Observing the opposition fighting against him, Kirk said, “They will use the sword if they have one. They are very violent. They can’t debate. They can’t have conversation, so they’ll resort to these tactics. They’re going to do everything they possibly can to try to murder this movement because they can’t beat us.”
His angry opposition could not out-reason, out-think, out-debate, out-smart, out-wit, certainly not-polite or even out-humor him, like on a campus when accused of being anti-trans, Kirk replied, “No, I’m pro-reality.”
Unable to out-do him, an assassin’s bullet took him out. In the aftermath, a local pastor posted, “You can silence a voice, but you can’t silence the truth.”
Truth is what Kirk had, not some cockamamied post-modern concept of “my truth – your truth” nonsense popularized in godless Marxist academia, but truth as objective reality ultimately revealed in the person of Jesus whom Charlie boldly believed and proclaimed.
“It’s all about Jesus,” he said. “We need Jesus Christ. This nation needs a Savior. Jesus is the only way. We need to come back to God as a nation.”
A father thought Charlie Kirk was a “political animal,” but discovered how his daughter saw him as a “faith leader.”

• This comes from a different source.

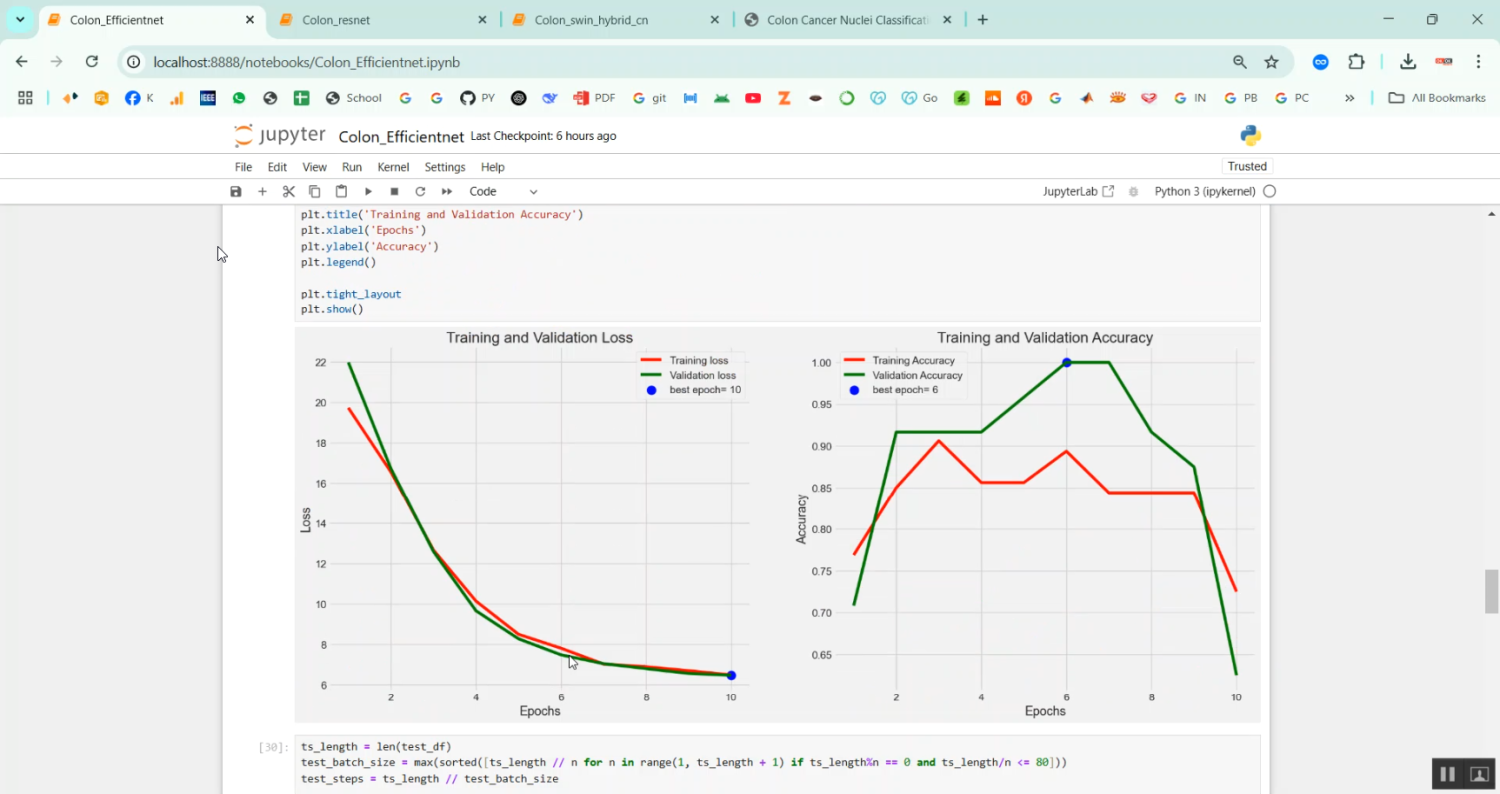
Task: Copy the selected cell
Action: (x=314, y=191)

How do politics and faith mix? Charlie’s pastor, Rob McCoy, answered it, saying, “Charlie looked at politics as an on-ramp to Jesus. He knew if he could get all of you rowing in the streams of liberty, you’d come to its source. And that’s the Lord.”
It is the Lord, for Jesus said, “You shall know the truth and the truth will set you free.” Charlie wore T-shirts saying, “Freedom” and “Live Free,” but my favorite was “Unmute Yourself.”

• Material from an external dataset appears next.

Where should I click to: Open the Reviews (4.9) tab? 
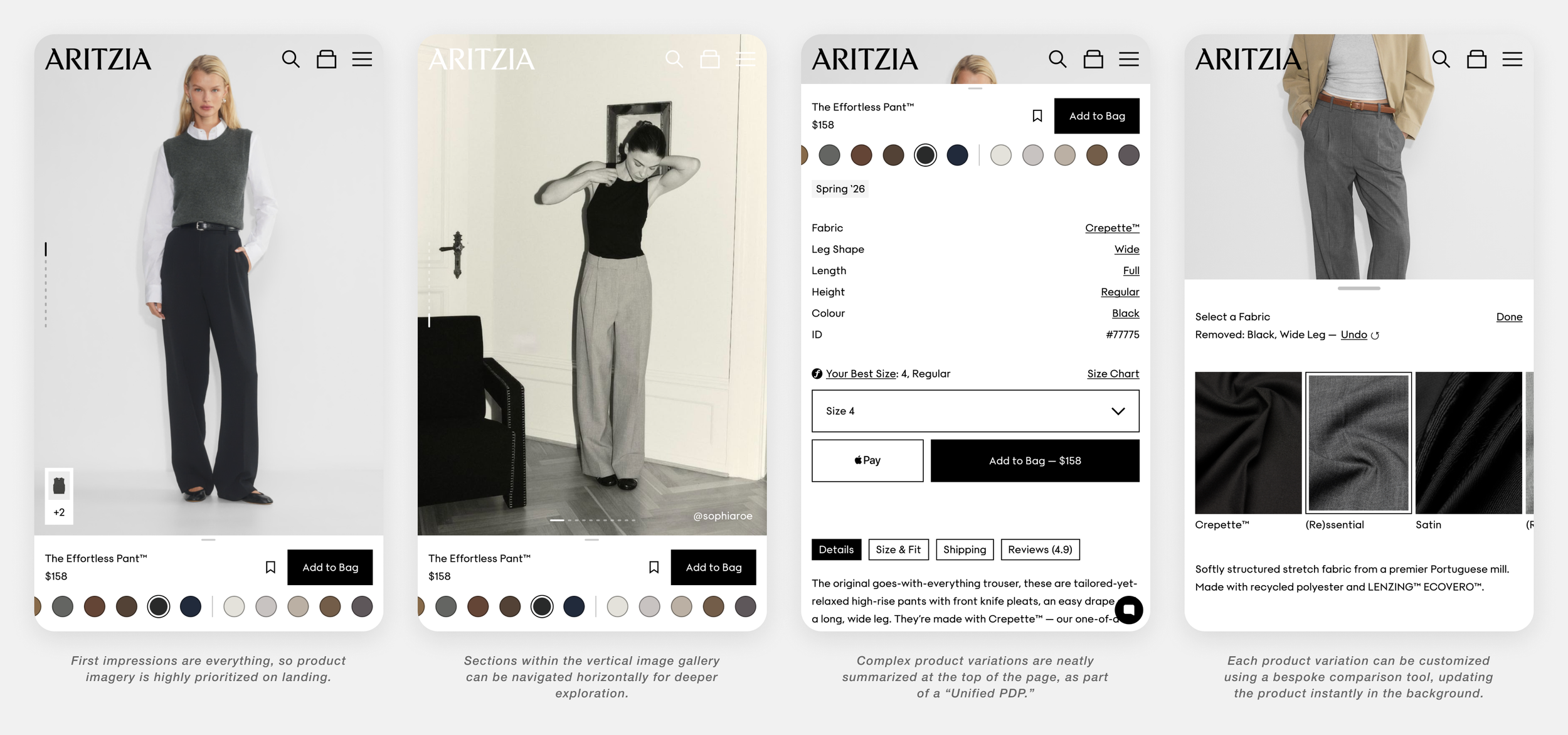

John the Baptist unmuted himself when he “got political” and confronted the adultery of King Herod. He was martyred for it. Charlie unmuted himself when he spoke on college campuses defending God’s order of creation against the fraud of transgenderism. He was martyred too.

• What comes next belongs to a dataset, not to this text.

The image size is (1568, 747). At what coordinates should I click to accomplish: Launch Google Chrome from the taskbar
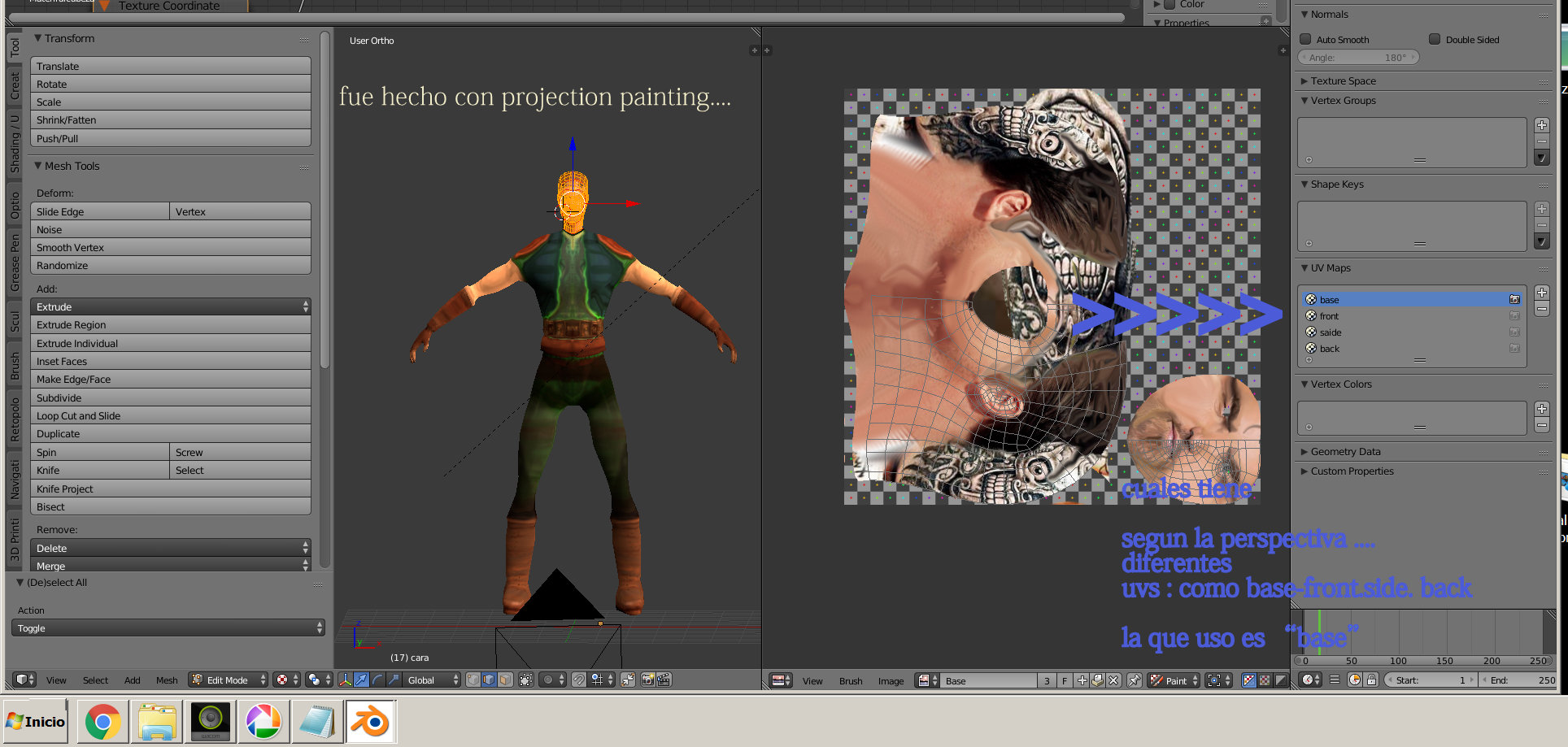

Still the unrelenting assaults kept flying at Charlie. Even during his death, the Left refused to put down their guns of vitriol, firing off rounds of verbal bullets labeled with “racist, bigot, homophobe, Islamophobe, fascist, Nazi, and hater… ” At Dow Park in Jamestown during the recognition of 9-11 and Charlie Kirk, a spiteful driver passing by shouted, “He got what he deserved.”
Not a joke by a late-night tasteless comedian, a meme by a former Chautauqua County resident posted a picture of the memorial service for Charlie with a caption in all-caps saying, “THE LARGEST KKK RALLY IN RECENT YEARS.” She ironically called Trump “stark raving mad.” After seeing a post that said, “A role model for girls should be Erika Kirk, not Taylor Swift,” the same former resident wrote, “Absolutely not. ”
Not to be outdone by her, a pastor who also is a Democrat city legislator in another state likened Charlie to an imperial wizard of the KKK. If you can’t see the ugly hateful demented darkness of the left, you are blind to common decency and truth.
Watching in disgust people “dancing” on Kirk’s grave even before he was buried, I never thought I would see the day of witnessing even a smidgeon of teachers and professors celebrating a school shooting.
Yet, I found humor from a seminary friend posting, “I pray the demons rejoice when I die too.” What’s more, the devil may indeed have overplayed his hand. There may be an army of Charlie Kirks rising up following his counsel when he said, “Christ wants us to be salt and light. There are two characteristics of salt and light. They change the environment they come in contact with. They do not affirm . They do not conform. They change for the better. We as Christians are called to change the environment we come in touch with.”
Charlie was a consummate change agent, but the world could not change him even in death. Though lying dead in the hospital, Erika insisted on seeing him. Seeing him with eyes half-opened, she saw a “Mona Lisa-like half-smile. Like he’d died happy. Like Jesus rescued him. The bullet came, he blinked, and he was in heaven.” He died, like he lived, a happy warrior for Jesus.
The Rev. Mel McGinnis is a Frewsburg resident.